Se dunque non si registrano più criticità dal punto di vista del sovraffollamento, certamente non sono di poco conto gli aspetti problematici che ancora restano da risolvere. L’inadeguatezza delle politiche di superamento degli ospedali psichiatrici giudiziari, il cui riflesso si registra anche nelle carceri, soprattutto a Catanzaro dove risultano 80 detenuti di questa tipologia, aggrava il quadro, invocando personale specializzato laddove non si riescono a garantire neppure medici e infermieri previsti in pianta organica.

«Nel plesso di Arghillà abbiamo assistito alle dimissioni di medici fino ad arrivare a poterne garantire la presenza non più h24 ma solo dal lunedì al venerdì dalle 8 alle 14. Dunque se dovesse arrivare un detenuto venerdì sera, dovrebbe attendere il lunedì mattina, quindi 48 ore, per essere visitato dall’unico medico in servizio. Tutto questo in tempo pandemia», ha denunciato ancora Maurizio Policaro, segretario regionale Osapp Calabria.

La sicurezza e la criminalità organizzata

«Il potere che la criminalità organizzata esercita, gestendo il sistema penitenziario, è davvero preoccupante. Pur essendo il detenuto calabrese più gestibile, l’arrivo di detenuti da regioni, come la Puglia e la Campania, alimenta quella miscela esplosiva che, alla luce di recenti episodi di introduzione in carcere di sostanze stupefacenti e micro telefonini, genera insicurezza e allarme.
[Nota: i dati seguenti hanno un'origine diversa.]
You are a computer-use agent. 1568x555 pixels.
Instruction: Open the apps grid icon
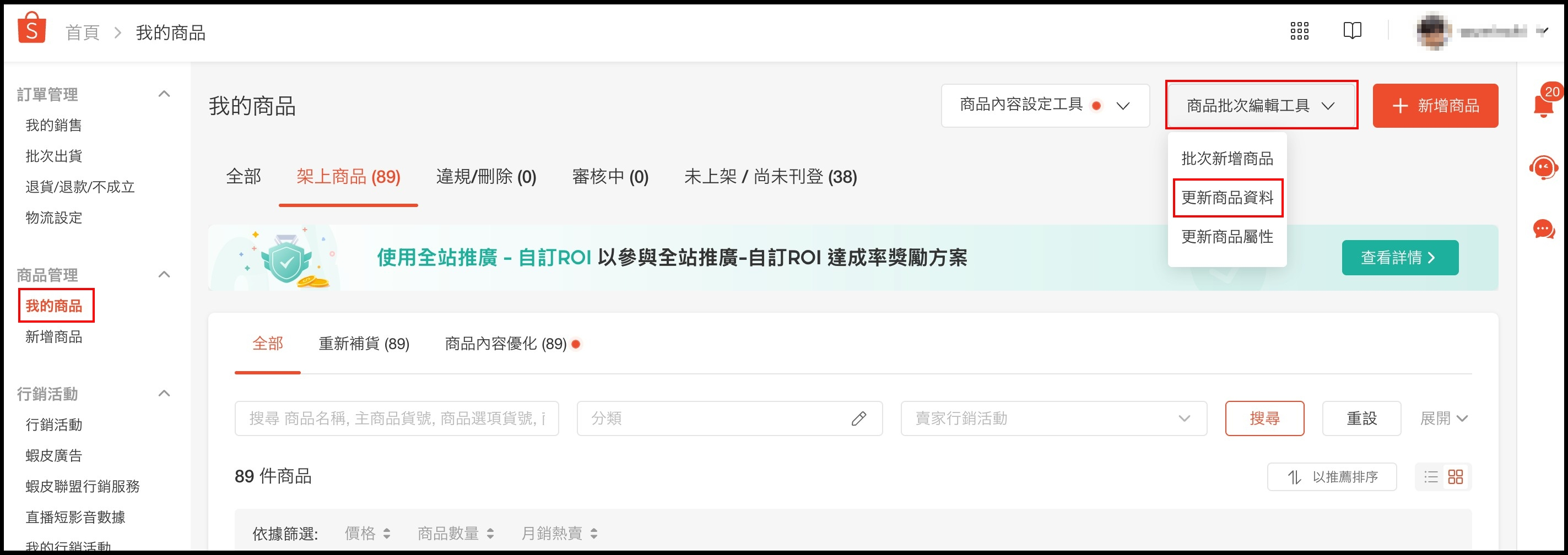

La criminalità organizzata ha preso il sopravvento e sul punto chiamo in causa direttamente il ministero di Giustizia affinché ne prenda atto, adempia alle proprie responsabilità e intervenga per restituire, anche e soprattutto alla luce di questo, dignità al personale di polizia penitenziaria», ha concluso Pasquale Montesano, segretario nazionale Aggiunto dell’Organizzazione sindacale autonoma della Polizia Penitenziaria Osapp.

I dati della pandemia

Secondo il report aggiornato al 15 febbraio, su un dato nazionale di poco più di 2200 persone detenute positive, in Calabria nelle dodici strutture penitenziarie (casa di reclusione di Rossano, Case circondariali di Castrovillari, Catanzaro, Cosenza, Crotone, Palmi, Locri, Paola e Vibo Valentia, i plessi San Pietro e Arghillà dell’Istituto di Prevenzione e Pena di Reggio Calabria e l’istituto a Custodia Attenuata di Laureana di Borrello), quelle asintomatiche gestite internamente sono 186, di cui 77 a Catanzaro, 52 a Vibo Valentia e 35 nel plesso di San Pietro a Reggio Calabria. Solo due i sintomatici. Sul fronte del personale penitenziario, rispetto al dato nazionale complessivo di 1281 unità di personale contagiate, in Calabria gli asintomatici sono 51, di cui 46 nel reparto di Sicurezza, e 7 i sintomatici.